On account of her extensive boundary and peculiar historical background, China did not rise as the birthplace of nationalism. In fact, not until recent years has a national consciousness been awakened among the people. But it is necessary to a real unification of the country, the long delay of which has been regretted by Chinese and foreigners alike. Yet, paradoxical though it may seem, there are people both at home and abroad who see in the growing nationalism a menace to the peace of the Far East. The Critic has also been characterized by a well-known yearbook as nationalistic. Is nationalism, then, entirely incompatible with international understanding and cooperation? Must we sacrifice either the one or the other?

Our efforts toward international understanding have already been explained; we shall now explain our attitude towards nationalism. On account of the prevalence of militant and narrow-minded nationalism in Europe, which has more than once led to war, pacifists and liberal-minded people are inclined to view nationalism with suspicion and distaste. Nor do we hold any brief for the militant type. But it would be a serious mistake to think that nationalism in China is necessarily destined to reach that stage. In fact Chinese nationalism is not incompatible with international understanding and goodwill. It should be so in any country if it were not pushed to the extreme by misguided public opinion. With the peace-loving Chinese and especially with their experience of prolonged civil warfare, it is even less likely to become jingoistic. On the other hand, it is necessary to national unification, because political unification without national sentiment is like a body without a soul.

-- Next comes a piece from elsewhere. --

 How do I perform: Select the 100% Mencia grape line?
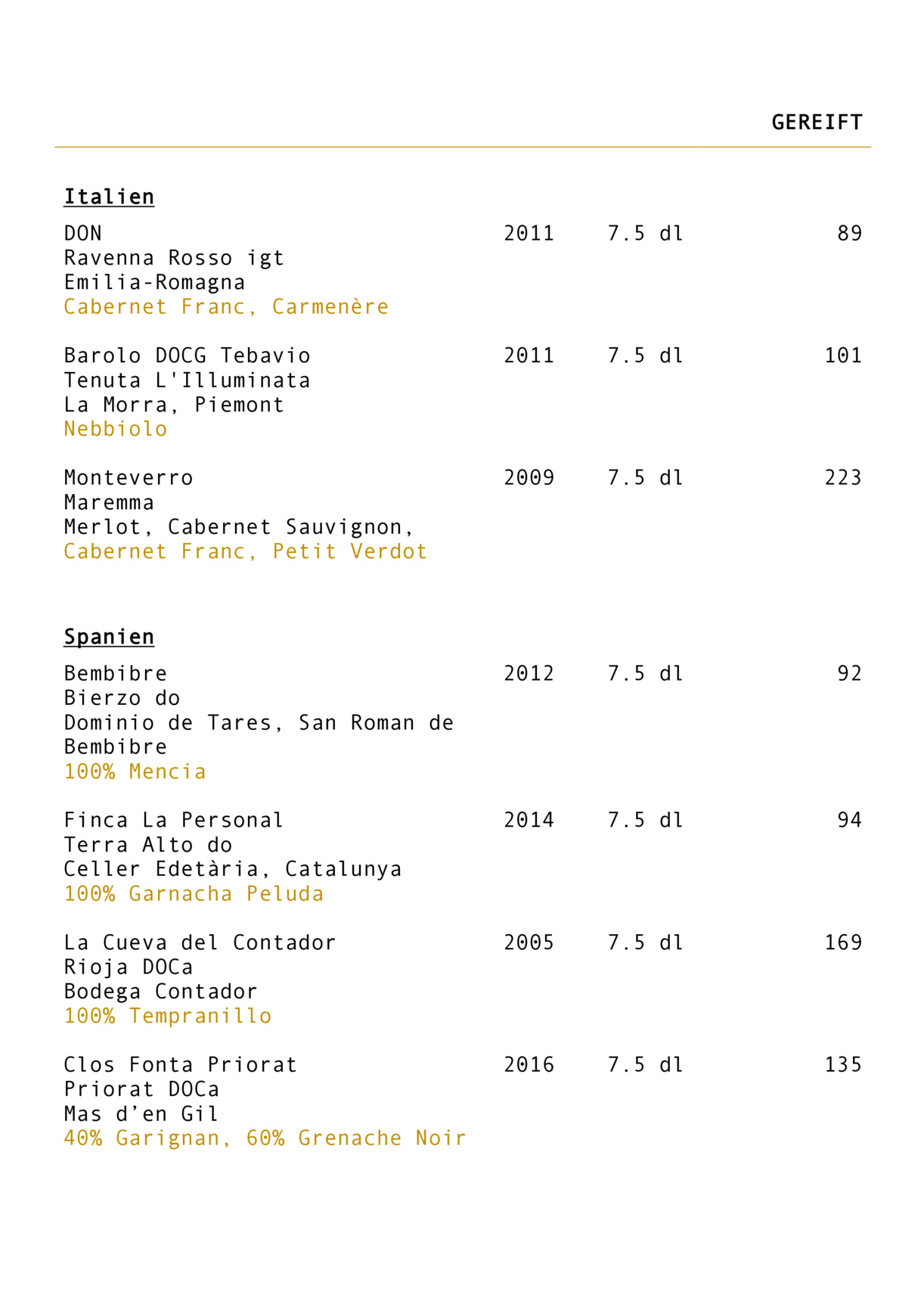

Just as the East and West should meet in the future, nationalism and internationalism should also be harmonized. The Chinese people should cherish a national sentiment while promoting international understanding and goodwill. They should even cherish a national pride. But the pride should not be in military strength or economic power, but in intellectual achievements and contributions to the world civilization and culture. As the scholar stands highest in the esteem of our nation, so as a nation we should gain the esteem of the world by our intellectual attainments. This is the direction in which we should develop our nationalism, and this is the key to our efforts in harmonizing it with internationalism. The Critic may therefore be regarded as either nationalistic or internationalistic, because we strive to be both.